Atradius recently released the 2020 survey results report that highlights a worsening in Singapore payment practices compared to the previous year. The report suggested that this is due to the slowdown in Singapore’s economy as a result of the uncertainty in trade policies, a reduction in demand from China, as well as the negative impact from ongoing COVID-19 pandemic. In this article, we will explore the report’s key findings:
SMEs are concerned about trade credit risks
The survey reported that Singapore cash sales for B2B increased from 34% last year to 39% this year, whilst credit sales decreased from 66% to 61% this year. This suggests that many credit sales have been converted to cash sales this year to minimise trade credit risks or non-payment.
Longer Payment Terms
The survey highlighted that Singapore payment terms increased from 29 days last year to 39 days this year in 2020. The report suggests that B2B suppliers may now need short term trade finance or invoice finance facilities more than ever to help ease their cash flow strain caused by longer payment terms.

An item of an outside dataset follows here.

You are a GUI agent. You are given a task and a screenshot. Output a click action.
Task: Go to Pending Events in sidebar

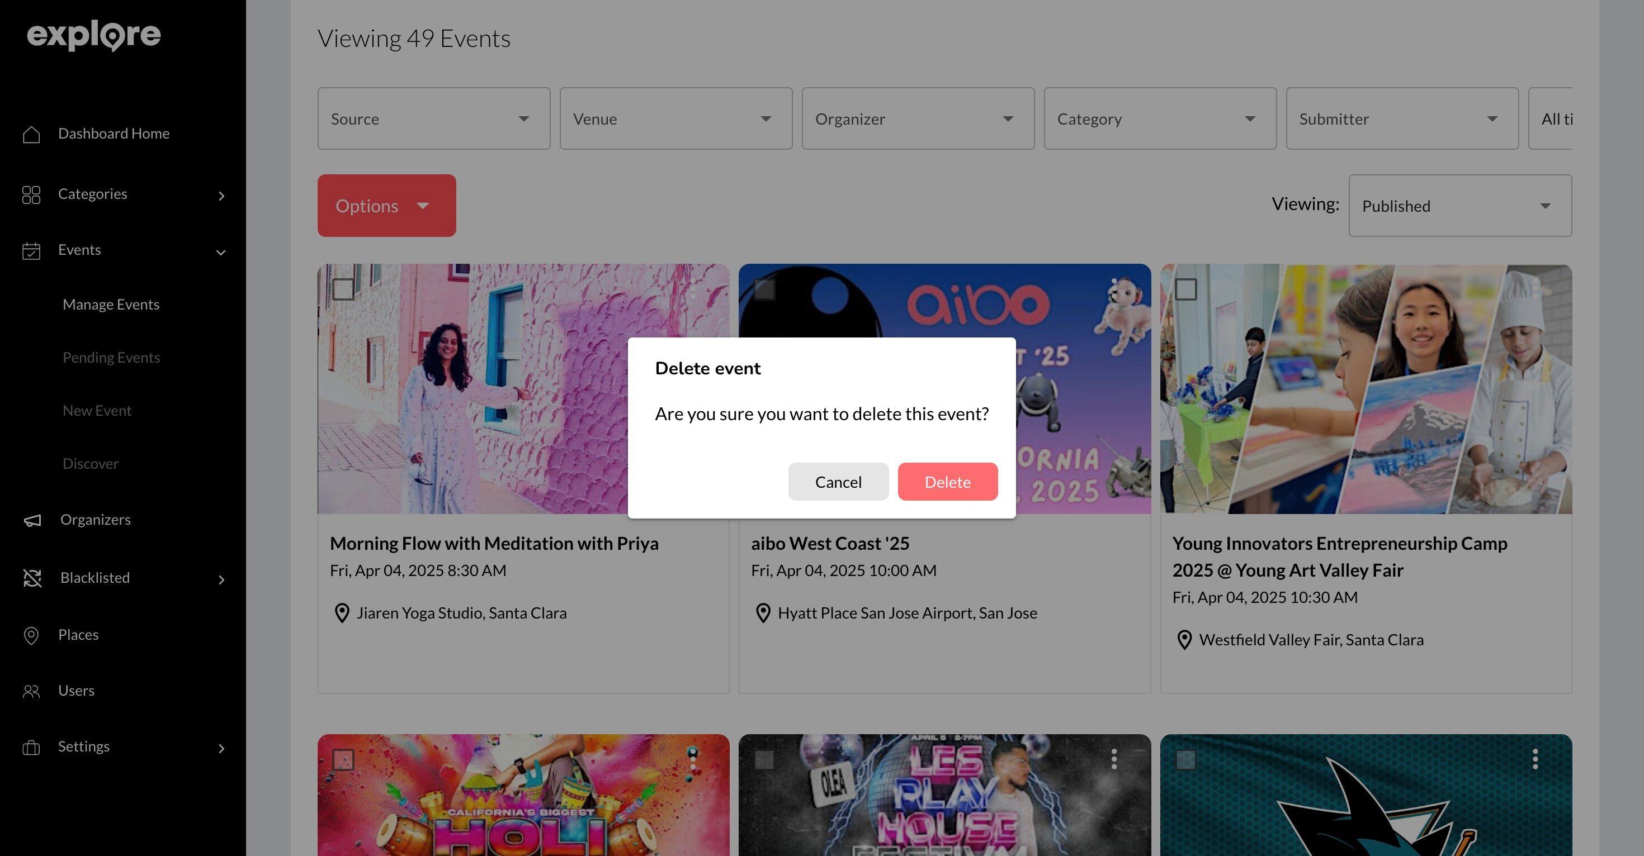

InvoiceInterchange provides an online invoice finance platform that helps you turn your outstanding invoices into cash within 24 hours, rather than waiting months for your customer to pay.
Increased focus on Credit Risk Management processes
Majority (95%) of respondents reported that they have strengthened their customer credit risk management process. This is to minimise the risk of liquidity shortage caused by payment defaults from their B2B customers. Over half reported that they have insured their receivables with an external insurer.
Increase in late payments
The survey also found a significant increase in late payments from B2B customers. An average of 40% of the total value of B2B invoices were overdue compared to 31% last year (2019). 11% of the total value invoices are overdue by more than 90 days, posing a risk of payment default.
Results of the survey showed that overdue invoices were settled (paid) within 22 days from the invoice due date. This is a significant increase when compared to 2019 when it took only 15 days. About 5% of overdue receivables are written off as bad debt. Main reasons for late payment were:
- 44% – using outstanding invoices as a form of financing
- 42% – due to inefficiency of internal payment process
- 40% – due to dispute over the quality of goods or services provided
Increase in external funding needs
Almost half of Singapore businesses (49%) are expecting the need for additional finance to fund their businesses due to the economic downturn caused by the coronavirus pandemic. 52% have a positive outlook, anticipating an improvement in business performance over the next 12 months.
Overall, the survey suggests a decline in payment behaviour in Singapore, with payment terms extended further and the rate of late payment having increased. It is prudent to ensure your company has a stringent credit risk management policy and collection process to minimise any potential bad debts.